Uber has also shown that they are just fine with handing employees over to the
mercy of pissed-off judges, something at an individual without a stellar legal
team is unlikely to view as a walk on the beach.

------
sova
Impressive (and stupid) I'm really astonished to laughter by Uber more and
more. They're trying to be a darknet company operating in clearnet... Make up
your mind you shady fellows

------
jbfoo
I really hope some law enforcement agency will someday classify uber as a:
"organized crime group". I don't mean the drivers --- but management is doing
absolutely everything to obsruct law enforncement (for example --- making it
virtually impossible for transport inspection to call Uber vehicles).

------
mr_toad
Article is a bit vague. It doesn’t mention the police (it seems they were tax
inspectors), and although it does say they had a warrant it doesn’t seem
likely that police with a warrant wouldn’t have just seized the machines.

------
booleandilemma
From now on the police should cut power and network access to Uber’s offices
just before they conduct their raids.

------
ProAm
Another article from Bloomberg that speaks on this [1]

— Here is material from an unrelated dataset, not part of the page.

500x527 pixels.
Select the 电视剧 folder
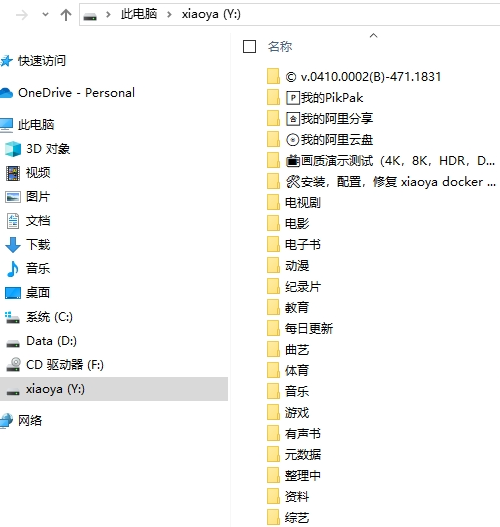coord(302,203)
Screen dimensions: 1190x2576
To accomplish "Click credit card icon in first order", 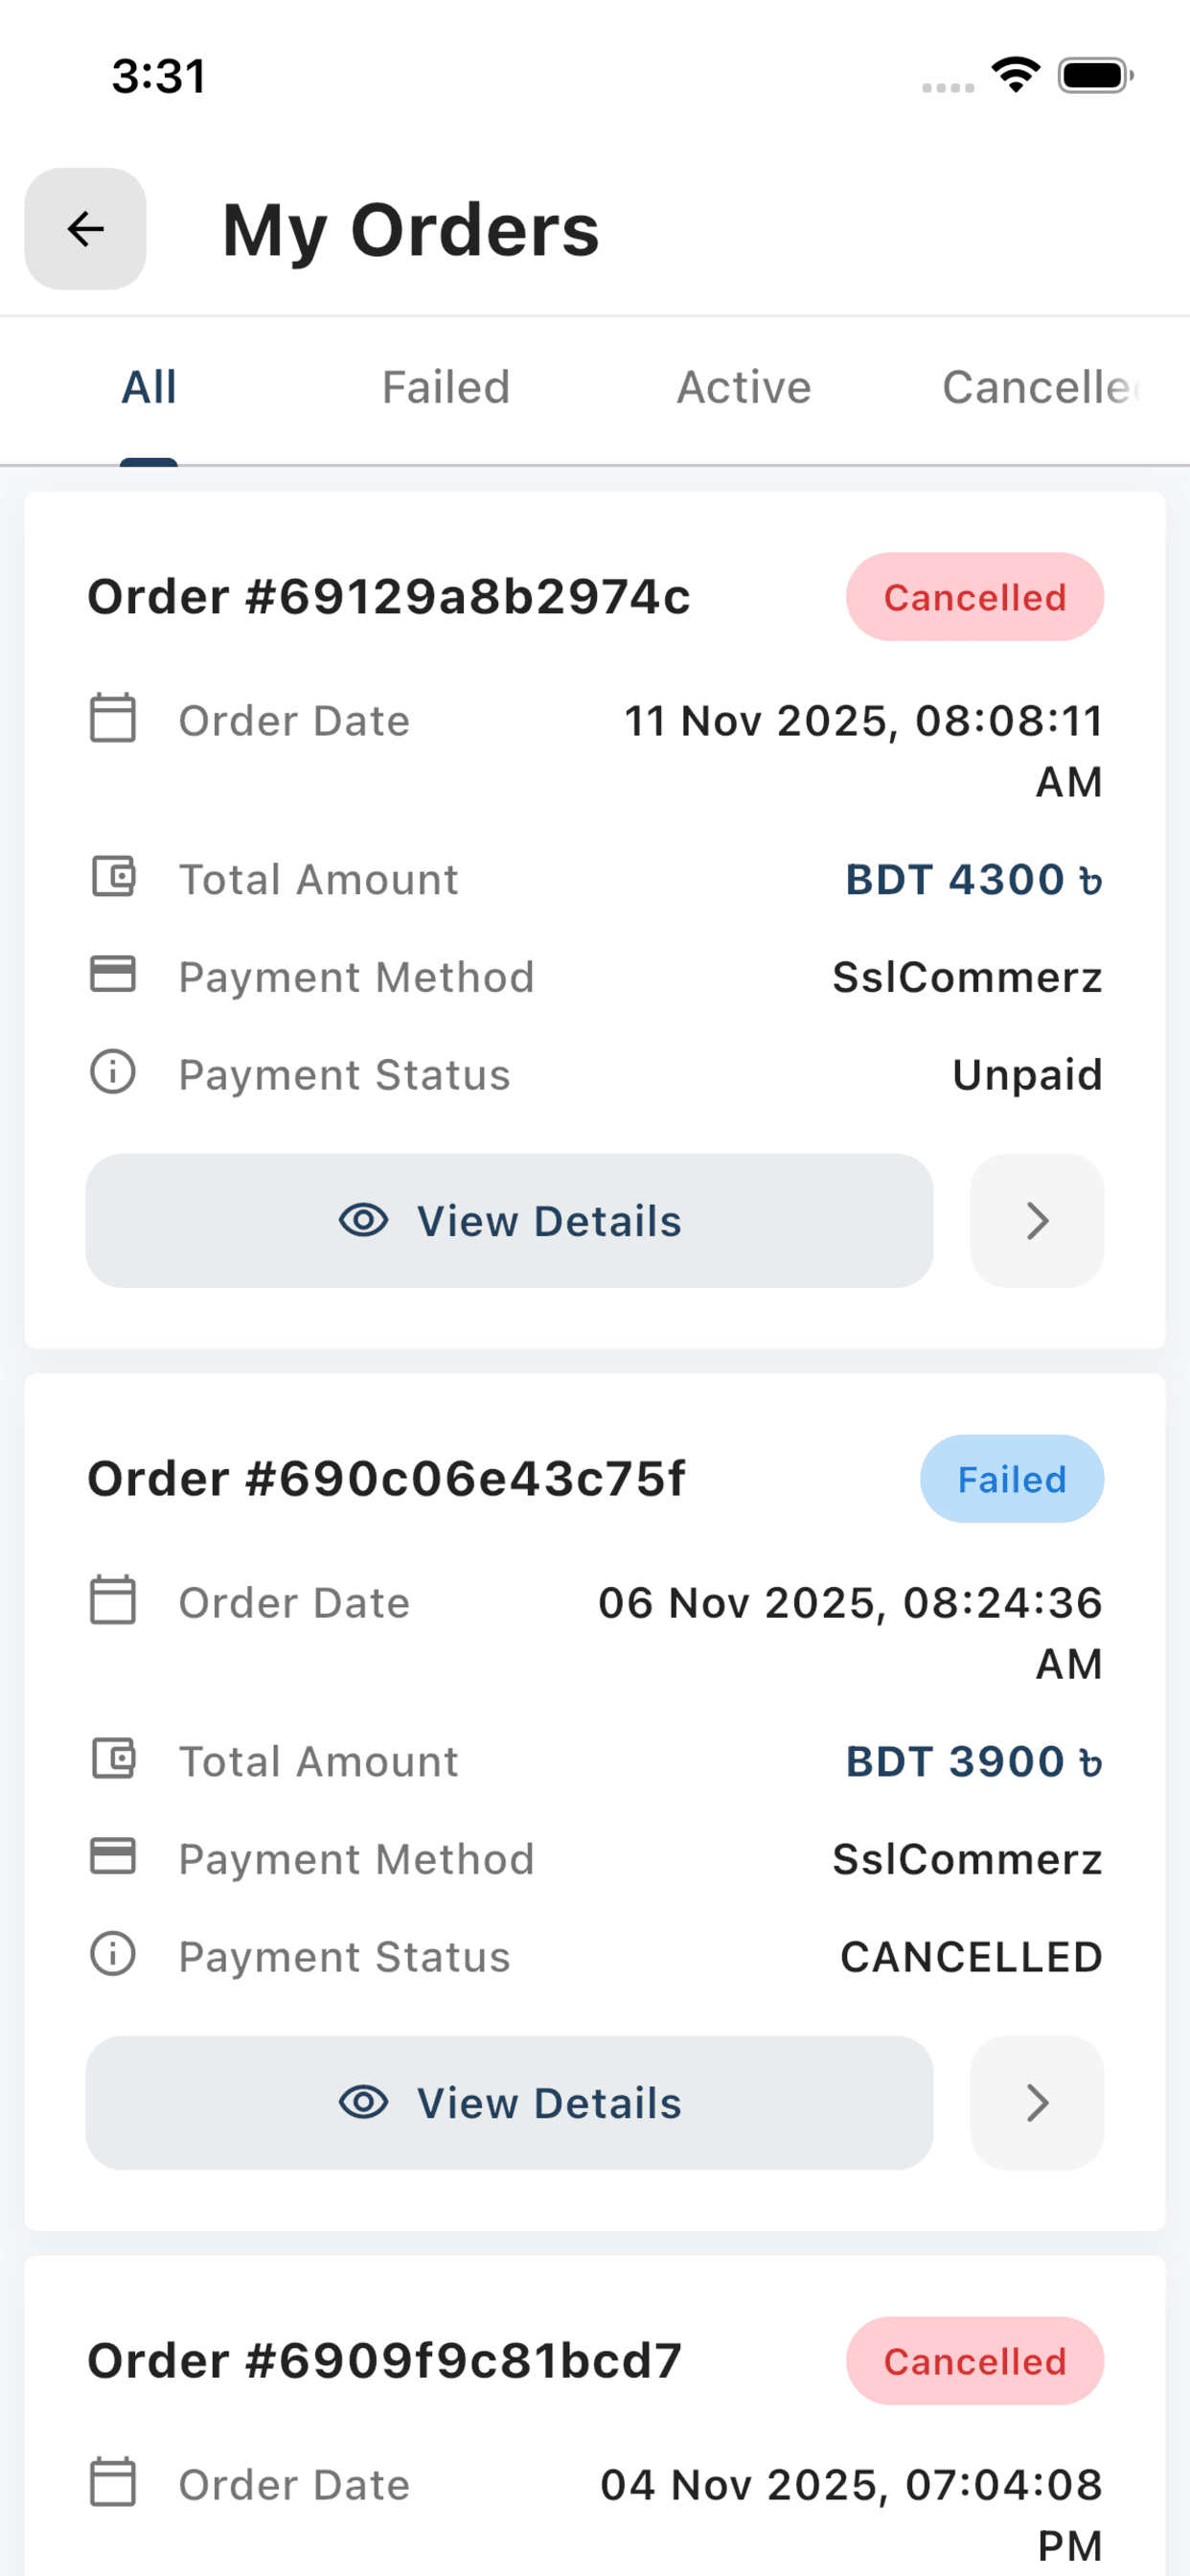I will 113,974.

[1] [https://www.bloomberg.com/news/articles/2018-01-11/uber-s-
se...](https://www.bloomberg.com/news/articles/2018-01-11/uber-s-secret-tool-
for-keeping-the-cops-in-the-dark)

------
danschumann
So far, I haven't been super against most of uber's law flouting: taxi service
stuff, tax stuff.

However, as they grow, as they get autonomous cars, as they get autonomous
drones, once they get to the point where there could be more serious
consequences, I'd like to see more accountability.

------
534b44a
I really hope justice is served one way or another. This action by Uber feels
really shady to me (much worse than Google's tax evasion loopholes). What
would be the consequences if something like this happened in a European
country such as Germany?

------
trisimix
Hope uber gets banned and lyft takes their spot. My recent trip to canada was
pretty shite using uber.

------
Paul-ish
Couldn't law enforcement cut internet access before the raid to prevent this?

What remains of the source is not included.